The Google Rule That Breaks at Startups
Google's SRE book says: SRE time should be no more than 50% toil. The other 50% must go to engineering work that reduces toil.
At a 10-person startup, your "SRE team" is one overworked engineer. They're already at 95% toil. There is no slack to reduce it.
So you have to be ruthless about what work is worth automating and what work is worth eliminating entirely.
Defining Toil Precisely
Google's definition:
- Manual
- Repetitive
- Automatable
- Tactical (not strategic)
- Lacks enduring value
- Scales linearly with service growth
If a task checks all six boxes, it's toil. If it checks some but not all, it might be legitimate engineering work.
Example: responding to an alert is tactical and lacks enduring value, but if it's not repetitive, it's not toil.
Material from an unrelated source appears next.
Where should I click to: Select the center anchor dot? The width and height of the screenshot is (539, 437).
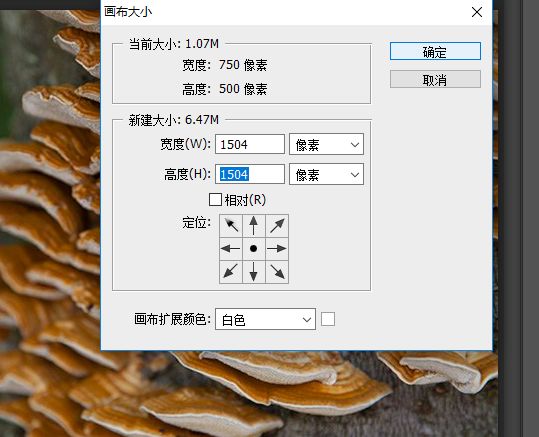[x=254, y=249]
Example: writing a new runbook is manual, but it's strategic and has enduring value, so it's not toil.
The Startup-Sized Toil Audit
Track for 2 weeks. Every 30 minutes, write down:
- What am I doing right now?
- Is it toil (manual, repetitive, automatable)?
- How long have I been doing it this week?
At the end of 2 weeks, you'll have a toil ranking. Pick the top 3.
Typical top offenders:
- Manually running deploys (30+ min/week)
- Responding to known false-positive alerts (3+ hours/week)
- Provisioning new dev environments (1+ hour per request)
- Checking on flaky CI runs (2+ hours/week)
- Writing the same runbook context in every incident (1+ hour/incident)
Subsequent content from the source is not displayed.